A Rare Etiology of 46,XY Disorder of Sex Development and Adrenal Insufficiency: A Case of MIRAGE Syndrome Caused by Mutations in the SAMD9 Gene

Eda Mengen1, Aynur Küçükçongar Yavaş2, S. Ahmet Uçaktürk1
1Ankara City Hospital, Children’s Hospital, Clinic of Pediatric Endocrinology, Ankara, Turkey
2Ankara City Hospital, Children’s Hospital, Clinic of Pediatric Metabolism, Ankara, Turkey

Adrenal hypoplasia is a rare congenital disorder.
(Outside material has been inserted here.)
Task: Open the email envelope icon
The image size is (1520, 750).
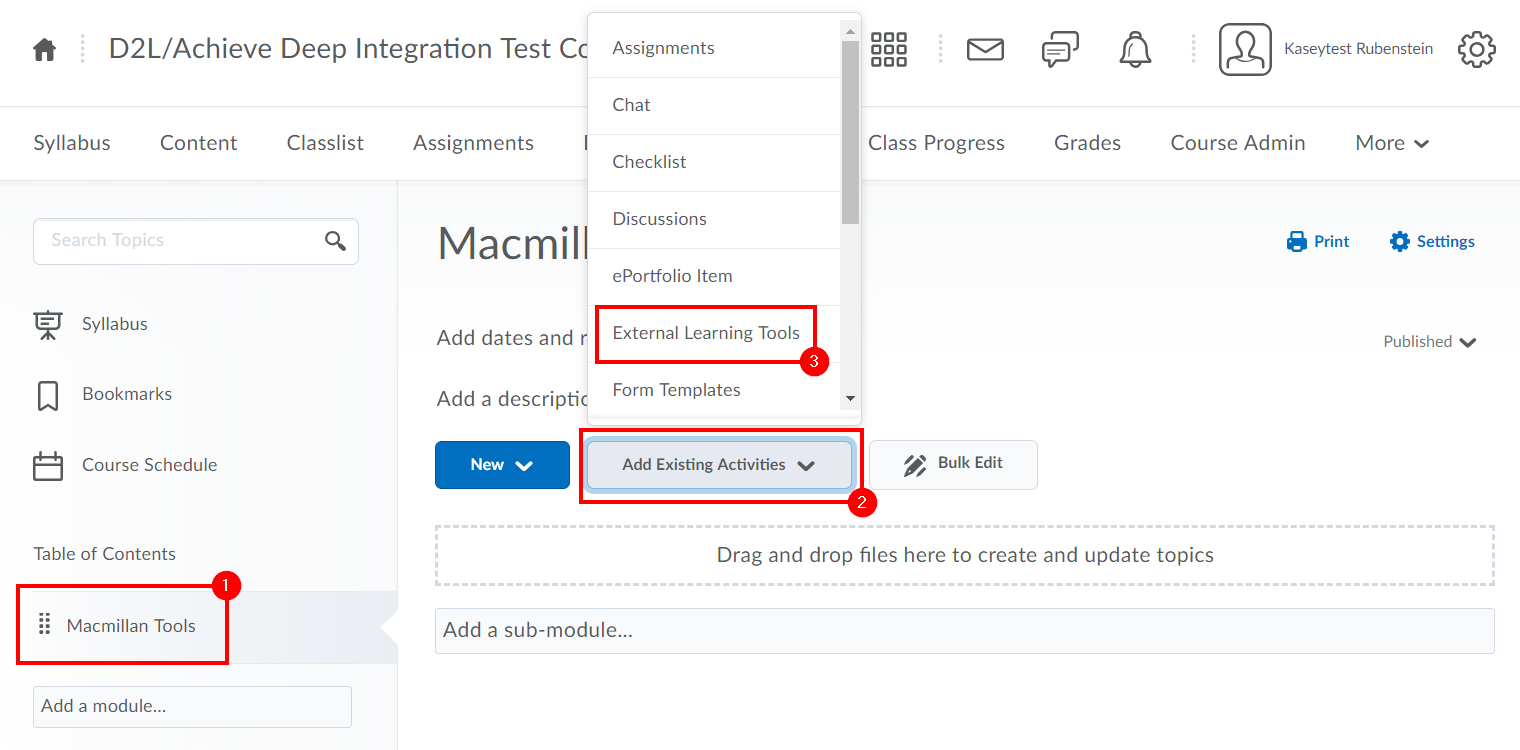Action: click(985, 48)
In spite of biochemical and molecular genetic evaluation, etiology in many patients with adrenal hypoplasia is not clear. MIRAGE syndrome is a recently recognized congenital disorder characterized by myelodysplasia, infection, growth restriction, adrenal hypoplasia, genital phenotypes, and enteropathy. Here we present a case of MIRAGE syndrome due to a heterozygous missense variant (c.2920G>A; p.E974K) mutation in the sterile alpha motif domain-containing protein-9 (SAMD9) gene. This report describes the first MIRAGE syndrome patient in Turkey.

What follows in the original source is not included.